9/1/2015 56 NCHRP 20‐59 (30) Instructor's Guide Thank you for coming to the “ICS for Transportation” class today. In the first segment we will describe the role of transportation in emergencies. Next we will conduct a brief review of the history, principles and terminology used in the Incident Command System. Then we will describe the use of the Incident Command System by State Transportation Agency personnel to create a safe, integrated and efficient emergency response, regardless of the triggering event. Finally some practical application of ICS principles to State Transportation Agency work will be described, and some innovative tools which you have been given today will be reviewed. It is expected that all students have completed the Incident Command System 100 course, and the National Incident Management System 700 course. Therefore the general ICS review will be brief. Remember that there is a glossary and acronym list available at the back of the student manual for your use in recalling the terminology that we will be using. Raise you hand at any time if the instructor uses terminology that is unclear to you.

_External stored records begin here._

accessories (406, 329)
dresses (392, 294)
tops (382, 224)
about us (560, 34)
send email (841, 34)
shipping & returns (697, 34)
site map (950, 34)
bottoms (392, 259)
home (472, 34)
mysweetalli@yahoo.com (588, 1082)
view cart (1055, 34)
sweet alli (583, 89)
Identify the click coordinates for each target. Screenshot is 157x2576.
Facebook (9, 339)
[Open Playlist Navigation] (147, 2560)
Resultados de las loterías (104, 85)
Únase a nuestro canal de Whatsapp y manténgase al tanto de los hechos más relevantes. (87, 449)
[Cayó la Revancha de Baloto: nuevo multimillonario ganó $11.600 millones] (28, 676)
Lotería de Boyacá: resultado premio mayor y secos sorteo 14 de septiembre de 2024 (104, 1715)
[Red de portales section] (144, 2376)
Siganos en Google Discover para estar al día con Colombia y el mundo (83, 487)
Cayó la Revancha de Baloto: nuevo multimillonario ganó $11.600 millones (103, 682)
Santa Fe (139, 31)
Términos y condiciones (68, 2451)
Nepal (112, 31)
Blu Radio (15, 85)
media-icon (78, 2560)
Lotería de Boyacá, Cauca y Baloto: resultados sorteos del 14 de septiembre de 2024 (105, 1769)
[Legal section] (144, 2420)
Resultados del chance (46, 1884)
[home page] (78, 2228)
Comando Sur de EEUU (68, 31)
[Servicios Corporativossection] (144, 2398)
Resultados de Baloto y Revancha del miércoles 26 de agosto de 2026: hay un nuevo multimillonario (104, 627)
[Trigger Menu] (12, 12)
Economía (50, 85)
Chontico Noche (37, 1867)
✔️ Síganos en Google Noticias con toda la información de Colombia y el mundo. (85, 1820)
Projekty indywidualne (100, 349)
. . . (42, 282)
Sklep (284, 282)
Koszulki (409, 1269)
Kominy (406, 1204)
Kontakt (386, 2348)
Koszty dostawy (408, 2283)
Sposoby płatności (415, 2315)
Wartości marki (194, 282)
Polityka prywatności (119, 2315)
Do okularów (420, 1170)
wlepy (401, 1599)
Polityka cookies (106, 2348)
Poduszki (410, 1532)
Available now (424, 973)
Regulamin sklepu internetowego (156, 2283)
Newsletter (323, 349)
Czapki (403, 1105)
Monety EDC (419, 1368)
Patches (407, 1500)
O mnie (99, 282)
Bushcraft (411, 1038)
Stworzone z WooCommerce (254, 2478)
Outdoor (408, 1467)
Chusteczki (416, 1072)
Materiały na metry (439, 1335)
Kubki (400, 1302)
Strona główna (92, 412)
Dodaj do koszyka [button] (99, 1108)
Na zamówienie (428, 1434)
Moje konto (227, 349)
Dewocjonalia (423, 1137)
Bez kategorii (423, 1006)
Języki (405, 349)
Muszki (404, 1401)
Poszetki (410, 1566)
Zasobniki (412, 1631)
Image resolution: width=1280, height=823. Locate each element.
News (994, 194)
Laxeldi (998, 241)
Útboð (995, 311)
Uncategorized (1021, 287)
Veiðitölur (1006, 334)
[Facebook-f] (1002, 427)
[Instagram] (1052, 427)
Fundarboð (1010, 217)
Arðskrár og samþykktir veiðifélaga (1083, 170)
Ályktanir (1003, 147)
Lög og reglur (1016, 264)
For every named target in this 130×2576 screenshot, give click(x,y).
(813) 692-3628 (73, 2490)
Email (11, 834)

9/1/2015 57 NCHRP 20‐59 (30) Instructor's Guide Transportation is the key to all aspects of emergency response, starting with pre‐event activities, during the response and to facilitate recovery. Without roads, no response is possible. While law enforcement and fire personnel may be the personnel who delivery disaster response services, they cannot reach the victims without the use of a safe and debris‐free road lane. Before an event has occurred transportation is key to the development and implementation of evacuation activities, especially those using the roads to move people, using cars, busses, ambulances and paratransit. The state transportation agency also collaborates with other modes to create an evacuation system, such as rail and air assets. During a response open roads are essential for moving public safety personnel to the scene of an event. Since the State Department of Transportation owns the roads they are responsible for the safety of the road to serve its users. Bridge, tunnel and road surface inspection and debris removal – and sometimes even expedient repairs‐ are required before public safety personnel can use the roads into a disaster area. This lesson was learned in the 1989 Loma Prieta, California Earthquake when a policeman died when his car went off a damaged bridge on Route 1 in Monterey County that had not been inspected yet. Open roads are essential for disaster recovery. Supplies and personnel needed for community restoration have to travel by road. Repair and replacement equipment may need overweight permits and routing. Restoration of the supply chain demands a functioning state highway system, including its arterial connectors. The state department of transportation’s role is clear: as Caltrans says, “We’re here to get you there,” and that is never more important than in an emergency!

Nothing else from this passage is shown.